Évaluer la santé économique du véhicule actuel

Rapprochez le coût total de détention du véhicule de sa valeur de revente estimée et de son kilométrage. Posez la question de la valeur résiduelle sans la gonfler : comparez la valeur annoncée, la valeur après application des conditions réelles d'état et de kilométrage, et un scénario bas. Le véhicule reste économiquement pertinent tant que son coût marginal d'usage reste inférieur au coût d'un remplacement, et tant que sa disponibilité ne menace pas le revenu.

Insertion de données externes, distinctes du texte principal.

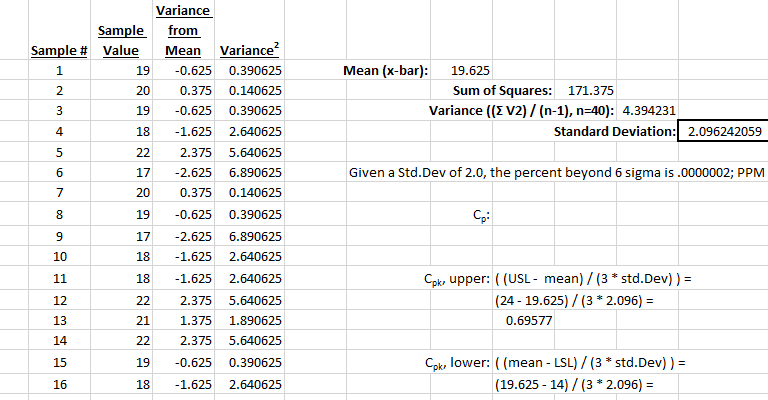
Task: Select the Variance² column header
Action: (248, 50)
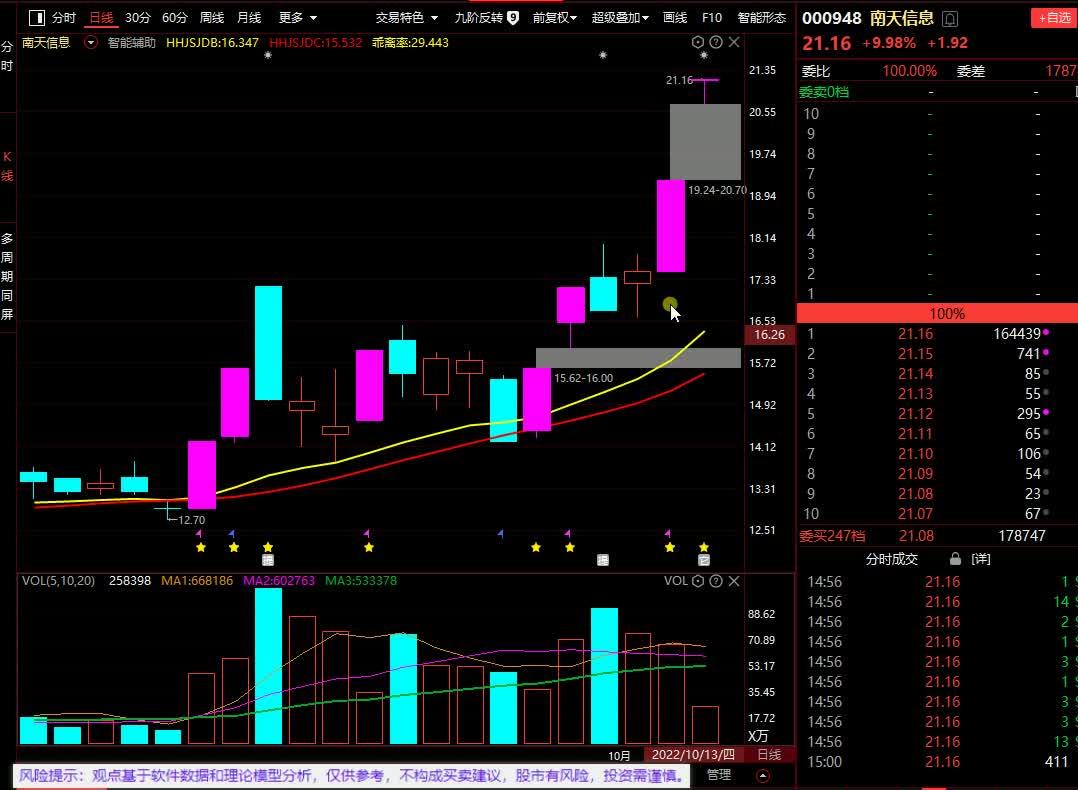Image resolution: width=1078 pixels, height=790 pixels.
Task: Expand the 更多 period dropdown
Action: click(297, 18)
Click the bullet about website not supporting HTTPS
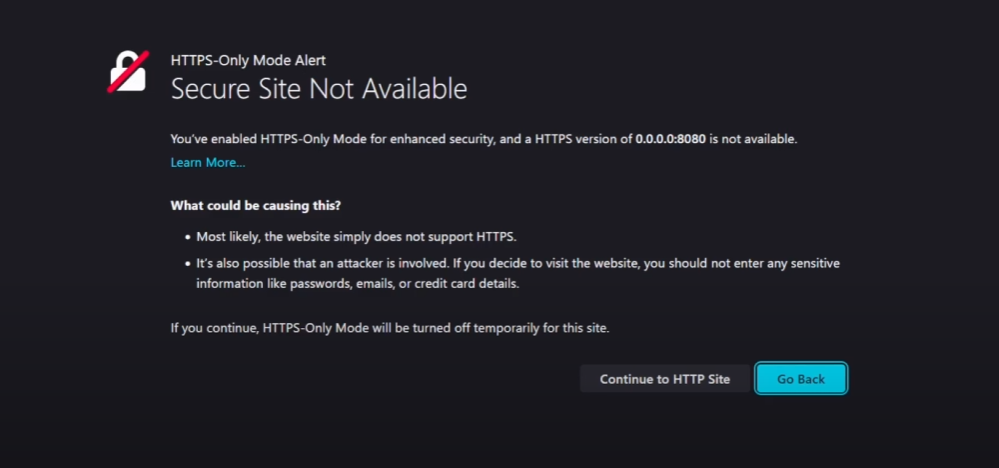Viewport: 999px width, 468px height. (x=356, y=237)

Une formule utile : coût de remplacement évité = coût annuel d'un véhicule neuf ou récent − coût annuel résiduel du véhicule actuel. Si le véhicule actuel devient plus coûteux en entretien et en immobilisation qu'un remplacement comparable, le signal de sortie se précise.

Fixer les hypothèses de l'année suivante

À partir des données réelles, écrivez les hypothèses de la nouvelle année : kilométrage attendu, jours d'exploitation, prix de l'énergie, budget d'entretien, taux de financement et valeur de sortie. Datez chacune et précisez la source qui permettra de la contrôler. Une hypothèse non datée n'est pas une hypothèse, c'est une croyance.

Prévoyez au moins deux scénarios : une activité centrale et une activité dégradée. Faites varier ensemble les deux postes les plus sensibles, souvent l'énergie et l'immobilisation, pour vérifier que la décision tient encore.

La décision à l'issue de l'audit

L'audit aboutit à l'une de trois décisions : conserver le véhicule avec un plan d'entretien ajusté, engager un remplacement ou différer en fixant un seuil de déclenchement. Le seuil doit être concret : un coût de réparation, un nombre de jours d'immobilisation ou une valeur de reprise atteinte. Tant que ce seuil n'est pas franchi, la décision reste réversible.

Consignez l'audit sur une page : véhicule, période, trois unités de coût, écarts, hypothèses de l'année et prochaine revue. Relu d'une année sur l'autre, ce document transforme une intuition de remplacement en trajectoire chiffrée.